#### Задание:
Выпишите без изменений фрагмент текста о заговоре Хованских. Начните с места, где стоят слова «По городу стали», и остановитесь после слов «Стрельцы ожидали нападения.».

#### Цитируемый текст:

************

По городу стали бродить слухи, что в праздник новолетия, 1 сентября, когда стрельцы будут в отлучке от дома, люди боярские, по наущению господ, нападут на жен и детей стрелецких. Но цари не приехали. Прислали указ Хованскому быть у действа Нового лета. Хованский не был. Праздник вышел пустынным, безлюдным: ни царей, ни бояр. И народу пришло совсем ничего. Патриарх сердился, москвичи пребывали в ужасе. Все ждали нового бунта. Стрельцы ожидали нападения.
Второго сентября в селе Коломенском нашли прилепленное к воротам подметное письмо с пометою: «Вручить государыне Царевне Софье Алексеевне»: «Извещают московский стрелец да два человека посадских на воров и на изменников, на боярина князя Ивана Хованского да на сына его князя Андрея. На нынешних неделях призывали они нас к себе в дом, человек 9 пехотного чина да пять человек посадских, и говорили, чтоб помогали им доступать царства Московского, и чтоб мы научали свою братью ваш царский корень известь, и чтоб придти большим собранием неожиданно в город и называть вас, государей, еретическими детьми и убить вас, государей, обоих, царицу Наталью Кирилловну, царевну Софью Алексеевну, патриарха и властей; а на одной бы царевне князю Андрею жениться, а остальных царевен постричь и разослать в дальние монастыри; да бояр побить: Одоевских троих, Черкасских двоих, Голицыных троих, Ивана Михайловича Милославского, Шереметевых двоих и иных многих людей из бояр, которые старой веры не любят, а новую заводят; и как то злое дело учинят, послать смущать во все Московское государство по городам и деревням, чтоб в городах посадские люди побили воевод и приказных людей, а крестьян поучать, чтоб побили бояр своих и людей боярских; а как государство замутится, и на Московское бы царство выбрали царем его, князя Ивана, а патриарха и властей поставить, кого изберут народом, которые бы старые книги любили. Когда Господь Бог все утишит, тогда мы вам, государям, объявимся; имен нам своих написать невозможно; а приметы у нас: у одного на правом плече бородавка черная, у другого на правой ноге, поперек берца, рубец, посечено, а третьего объявим мы, потому что у него примет никаких нет».

************

#### Записи:
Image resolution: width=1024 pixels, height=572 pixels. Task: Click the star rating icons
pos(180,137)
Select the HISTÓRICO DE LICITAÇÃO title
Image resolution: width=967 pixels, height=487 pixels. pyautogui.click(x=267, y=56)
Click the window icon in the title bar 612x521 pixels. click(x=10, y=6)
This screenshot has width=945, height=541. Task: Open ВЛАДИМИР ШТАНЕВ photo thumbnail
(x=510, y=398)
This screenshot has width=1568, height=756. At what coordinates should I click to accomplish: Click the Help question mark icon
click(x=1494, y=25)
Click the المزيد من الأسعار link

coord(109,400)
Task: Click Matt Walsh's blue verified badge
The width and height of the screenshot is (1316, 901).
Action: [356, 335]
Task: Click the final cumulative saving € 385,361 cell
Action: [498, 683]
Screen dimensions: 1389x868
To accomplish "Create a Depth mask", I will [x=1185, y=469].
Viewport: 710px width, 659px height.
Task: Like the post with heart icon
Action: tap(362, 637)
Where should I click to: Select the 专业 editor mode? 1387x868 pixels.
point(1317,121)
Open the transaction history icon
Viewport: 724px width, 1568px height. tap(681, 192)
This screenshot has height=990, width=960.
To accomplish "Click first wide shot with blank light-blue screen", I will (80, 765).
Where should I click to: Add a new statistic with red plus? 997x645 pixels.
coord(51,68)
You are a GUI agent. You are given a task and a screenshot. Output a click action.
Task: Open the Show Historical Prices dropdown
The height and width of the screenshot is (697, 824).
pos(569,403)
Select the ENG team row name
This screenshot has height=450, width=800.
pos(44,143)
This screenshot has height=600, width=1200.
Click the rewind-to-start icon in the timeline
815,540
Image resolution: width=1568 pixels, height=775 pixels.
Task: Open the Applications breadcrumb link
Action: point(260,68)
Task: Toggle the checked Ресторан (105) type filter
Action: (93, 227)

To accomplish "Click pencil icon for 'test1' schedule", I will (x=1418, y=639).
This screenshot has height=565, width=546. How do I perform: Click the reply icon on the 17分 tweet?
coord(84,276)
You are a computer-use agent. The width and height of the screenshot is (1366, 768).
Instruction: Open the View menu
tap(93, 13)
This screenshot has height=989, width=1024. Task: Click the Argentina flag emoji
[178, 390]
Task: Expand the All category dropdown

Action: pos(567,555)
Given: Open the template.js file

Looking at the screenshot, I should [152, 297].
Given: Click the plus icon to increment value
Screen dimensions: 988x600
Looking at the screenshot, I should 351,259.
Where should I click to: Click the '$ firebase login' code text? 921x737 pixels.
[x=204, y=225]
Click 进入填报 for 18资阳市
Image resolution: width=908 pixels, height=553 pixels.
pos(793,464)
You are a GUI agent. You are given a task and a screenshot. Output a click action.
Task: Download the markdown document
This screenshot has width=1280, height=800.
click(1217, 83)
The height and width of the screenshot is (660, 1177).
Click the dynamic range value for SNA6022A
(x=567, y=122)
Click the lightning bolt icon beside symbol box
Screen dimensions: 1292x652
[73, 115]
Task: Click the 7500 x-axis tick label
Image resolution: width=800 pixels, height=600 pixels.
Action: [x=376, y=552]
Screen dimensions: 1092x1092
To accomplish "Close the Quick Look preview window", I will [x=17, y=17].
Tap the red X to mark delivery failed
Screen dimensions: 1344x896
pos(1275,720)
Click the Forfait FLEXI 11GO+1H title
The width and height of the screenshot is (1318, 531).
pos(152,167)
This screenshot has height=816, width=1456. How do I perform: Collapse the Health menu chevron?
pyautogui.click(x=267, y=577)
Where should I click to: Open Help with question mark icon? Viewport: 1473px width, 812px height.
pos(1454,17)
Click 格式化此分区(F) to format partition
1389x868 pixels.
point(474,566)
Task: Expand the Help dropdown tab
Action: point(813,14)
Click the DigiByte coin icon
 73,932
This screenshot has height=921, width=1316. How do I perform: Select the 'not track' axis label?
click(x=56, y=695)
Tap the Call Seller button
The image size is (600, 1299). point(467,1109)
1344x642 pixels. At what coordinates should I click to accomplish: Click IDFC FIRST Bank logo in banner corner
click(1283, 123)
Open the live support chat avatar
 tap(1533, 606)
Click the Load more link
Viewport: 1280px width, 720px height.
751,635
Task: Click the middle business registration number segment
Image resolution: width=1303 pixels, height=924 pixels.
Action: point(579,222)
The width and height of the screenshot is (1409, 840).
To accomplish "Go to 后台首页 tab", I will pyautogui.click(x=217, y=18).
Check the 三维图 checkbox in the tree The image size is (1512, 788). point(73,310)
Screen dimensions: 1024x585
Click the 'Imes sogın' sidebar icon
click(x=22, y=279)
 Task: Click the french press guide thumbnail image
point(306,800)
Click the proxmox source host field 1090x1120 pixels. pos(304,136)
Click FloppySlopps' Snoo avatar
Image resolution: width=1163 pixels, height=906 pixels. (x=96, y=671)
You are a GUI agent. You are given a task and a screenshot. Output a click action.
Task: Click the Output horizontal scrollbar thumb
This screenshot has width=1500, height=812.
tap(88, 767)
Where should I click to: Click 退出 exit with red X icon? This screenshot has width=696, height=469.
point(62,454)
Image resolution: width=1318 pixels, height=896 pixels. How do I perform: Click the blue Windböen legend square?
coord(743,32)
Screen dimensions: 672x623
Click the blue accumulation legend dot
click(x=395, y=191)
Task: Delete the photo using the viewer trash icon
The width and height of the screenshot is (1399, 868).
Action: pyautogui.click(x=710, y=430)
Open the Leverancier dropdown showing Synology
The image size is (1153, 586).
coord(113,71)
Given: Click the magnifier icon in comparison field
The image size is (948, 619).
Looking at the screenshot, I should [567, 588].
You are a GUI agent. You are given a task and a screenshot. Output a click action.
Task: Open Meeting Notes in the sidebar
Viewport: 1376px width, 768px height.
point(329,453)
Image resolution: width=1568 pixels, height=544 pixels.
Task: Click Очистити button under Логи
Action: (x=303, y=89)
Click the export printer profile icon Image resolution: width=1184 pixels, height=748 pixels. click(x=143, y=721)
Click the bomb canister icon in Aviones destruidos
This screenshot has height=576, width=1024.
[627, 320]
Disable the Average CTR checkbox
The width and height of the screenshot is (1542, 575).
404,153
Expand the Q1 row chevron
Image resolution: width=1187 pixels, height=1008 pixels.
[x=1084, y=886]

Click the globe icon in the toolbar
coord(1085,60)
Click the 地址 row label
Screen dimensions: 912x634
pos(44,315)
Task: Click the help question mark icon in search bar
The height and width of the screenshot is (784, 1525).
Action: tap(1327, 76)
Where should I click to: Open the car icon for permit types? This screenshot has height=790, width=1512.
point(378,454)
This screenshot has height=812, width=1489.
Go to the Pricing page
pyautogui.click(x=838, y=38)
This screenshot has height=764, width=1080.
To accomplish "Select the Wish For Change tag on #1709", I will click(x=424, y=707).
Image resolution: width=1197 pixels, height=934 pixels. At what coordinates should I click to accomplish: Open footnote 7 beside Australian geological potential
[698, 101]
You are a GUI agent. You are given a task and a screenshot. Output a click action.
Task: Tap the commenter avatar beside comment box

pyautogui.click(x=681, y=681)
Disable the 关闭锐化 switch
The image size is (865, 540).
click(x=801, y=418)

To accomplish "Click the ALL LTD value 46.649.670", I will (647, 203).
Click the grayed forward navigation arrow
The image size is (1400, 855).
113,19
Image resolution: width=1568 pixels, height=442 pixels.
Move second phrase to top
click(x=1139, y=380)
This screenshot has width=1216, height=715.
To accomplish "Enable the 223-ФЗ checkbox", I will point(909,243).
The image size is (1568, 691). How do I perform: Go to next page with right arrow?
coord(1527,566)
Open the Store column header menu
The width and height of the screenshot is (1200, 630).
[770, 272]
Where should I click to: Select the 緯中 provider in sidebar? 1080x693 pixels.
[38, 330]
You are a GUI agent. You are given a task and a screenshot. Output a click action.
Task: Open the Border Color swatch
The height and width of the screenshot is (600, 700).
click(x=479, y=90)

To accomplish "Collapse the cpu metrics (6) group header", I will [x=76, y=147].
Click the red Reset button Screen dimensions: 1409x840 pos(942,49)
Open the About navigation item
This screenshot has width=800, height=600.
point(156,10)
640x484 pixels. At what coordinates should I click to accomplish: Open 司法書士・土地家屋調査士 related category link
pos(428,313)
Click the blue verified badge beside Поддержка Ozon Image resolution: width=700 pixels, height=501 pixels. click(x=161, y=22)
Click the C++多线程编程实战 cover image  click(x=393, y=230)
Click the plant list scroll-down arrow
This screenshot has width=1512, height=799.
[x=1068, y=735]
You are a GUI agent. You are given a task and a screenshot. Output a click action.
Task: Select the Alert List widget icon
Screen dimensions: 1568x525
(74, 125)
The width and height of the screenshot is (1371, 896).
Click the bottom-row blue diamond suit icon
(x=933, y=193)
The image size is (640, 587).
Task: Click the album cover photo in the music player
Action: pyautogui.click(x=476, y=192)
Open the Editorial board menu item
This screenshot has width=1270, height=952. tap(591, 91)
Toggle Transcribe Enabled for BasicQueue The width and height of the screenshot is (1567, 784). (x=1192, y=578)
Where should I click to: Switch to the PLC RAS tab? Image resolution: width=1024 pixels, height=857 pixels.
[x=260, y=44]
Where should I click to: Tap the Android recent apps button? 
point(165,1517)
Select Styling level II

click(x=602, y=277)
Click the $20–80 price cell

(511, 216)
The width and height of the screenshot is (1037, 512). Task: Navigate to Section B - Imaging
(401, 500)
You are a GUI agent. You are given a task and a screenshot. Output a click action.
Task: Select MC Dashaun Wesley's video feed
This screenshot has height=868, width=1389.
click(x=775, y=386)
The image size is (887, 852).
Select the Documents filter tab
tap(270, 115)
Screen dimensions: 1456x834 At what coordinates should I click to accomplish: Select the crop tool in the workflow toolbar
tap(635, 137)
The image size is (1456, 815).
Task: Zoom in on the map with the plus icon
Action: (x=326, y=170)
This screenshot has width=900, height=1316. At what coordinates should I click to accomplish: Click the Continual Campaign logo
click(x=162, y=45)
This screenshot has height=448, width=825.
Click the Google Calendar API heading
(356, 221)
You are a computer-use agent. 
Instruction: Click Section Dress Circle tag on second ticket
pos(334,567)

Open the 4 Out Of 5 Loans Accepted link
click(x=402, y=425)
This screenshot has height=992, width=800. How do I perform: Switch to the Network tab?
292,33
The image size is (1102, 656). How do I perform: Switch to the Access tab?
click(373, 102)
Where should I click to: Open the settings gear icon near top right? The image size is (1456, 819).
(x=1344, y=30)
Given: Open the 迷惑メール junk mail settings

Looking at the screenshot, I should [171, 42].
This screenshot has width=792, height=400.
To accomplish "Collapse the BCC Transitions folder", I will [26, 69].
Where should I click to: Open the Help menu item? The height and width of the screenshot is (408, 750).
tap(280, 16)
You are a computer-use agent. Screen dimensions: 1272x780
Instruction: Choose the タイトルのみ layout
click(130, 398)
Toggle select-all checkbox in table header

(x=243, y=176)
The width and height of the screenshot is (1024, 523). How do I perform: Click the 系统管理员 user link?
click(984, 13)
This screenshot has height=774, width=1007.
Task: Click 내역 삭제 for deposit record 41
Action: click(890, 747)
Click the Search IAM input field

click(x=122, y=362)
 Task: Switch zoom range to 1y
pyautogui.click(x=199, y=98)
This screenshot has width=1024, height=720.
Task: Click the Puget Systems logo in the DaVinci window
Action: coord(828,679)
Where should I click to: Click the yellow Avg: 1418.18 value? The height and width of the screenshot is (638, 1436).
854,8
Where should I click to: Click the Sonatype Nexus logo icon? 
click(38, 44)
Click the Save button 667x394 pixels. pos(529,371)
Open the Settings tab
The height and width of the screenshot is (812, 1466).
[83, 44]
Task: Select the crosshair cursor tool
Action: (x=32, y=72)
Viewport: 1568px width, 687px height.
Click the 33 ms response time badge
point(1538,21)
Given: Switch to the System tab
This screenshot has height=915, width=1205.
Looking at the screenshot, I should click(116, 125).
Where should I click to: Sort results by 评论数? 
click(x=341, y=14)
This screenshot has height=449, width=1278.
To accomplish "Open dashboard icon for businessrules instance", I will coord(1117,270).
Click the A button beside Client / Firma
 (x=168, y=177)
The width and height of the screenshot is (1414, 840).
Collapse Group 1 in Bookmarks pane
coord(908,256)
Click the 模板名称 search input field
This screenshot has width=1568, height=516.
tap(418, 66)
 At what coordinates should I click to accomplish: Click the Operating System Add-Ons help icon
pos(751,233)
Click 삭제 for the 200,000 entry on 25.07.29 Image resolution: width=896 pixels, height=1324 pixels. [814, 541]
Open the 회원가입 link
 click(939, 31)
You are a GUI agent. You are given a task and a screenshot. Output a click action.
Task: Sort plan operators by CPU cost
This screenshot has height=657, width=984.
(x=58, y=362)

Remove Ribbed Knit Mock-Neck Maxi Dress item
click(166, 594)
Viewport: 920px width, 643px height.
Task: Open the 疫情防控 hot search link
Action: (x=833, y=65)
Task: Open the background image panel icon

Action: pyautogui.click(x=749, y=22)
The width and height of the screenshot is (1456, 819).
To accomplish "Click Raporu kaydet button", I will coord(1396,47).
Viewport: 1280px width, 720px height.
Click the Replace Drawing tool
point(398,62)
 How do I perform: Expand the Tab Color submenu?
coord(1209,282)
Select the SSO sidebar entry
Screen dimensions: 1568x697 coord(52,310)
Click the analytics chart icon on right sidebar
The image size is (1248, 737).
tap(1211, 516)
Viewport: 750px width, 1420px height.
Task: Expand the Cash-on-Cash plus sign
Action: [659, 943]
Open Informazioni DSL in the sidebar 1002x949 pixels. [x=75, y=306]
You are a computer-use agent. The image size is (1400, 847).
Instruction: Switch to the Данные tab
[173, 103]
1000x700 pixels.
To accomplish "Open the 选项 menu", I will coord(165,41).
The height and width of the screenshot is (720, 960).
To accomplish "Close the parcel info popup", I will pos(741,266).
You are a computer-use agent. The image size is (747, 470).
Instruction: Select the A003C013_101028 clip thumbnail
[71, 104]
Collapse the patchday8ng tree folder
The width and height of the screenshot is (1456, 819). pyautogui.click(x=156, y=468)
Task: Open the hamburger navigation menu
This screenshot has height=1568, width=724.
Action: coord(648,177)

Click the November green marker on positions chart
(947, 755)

************

#### Ответ:
По городу стали бродить слухи, что в праздник новолетия, 1 сентября, когда стрельцы будут в отлучке от дома, люди боярские, по наущению господ, нападут на жен и детей стрелецких. Но цари не приехали. Прислали указ Хованскому быть у действа Нового лета. Хованский не был. Праздник вышел пустынным, безлюдным: ни царей, ни бояр. И народу пришло совсем ничего. Патриарх сердился, москвичи пребывали в ужасе. Все ждали нового бунта. Стрельцы ожидали нападения.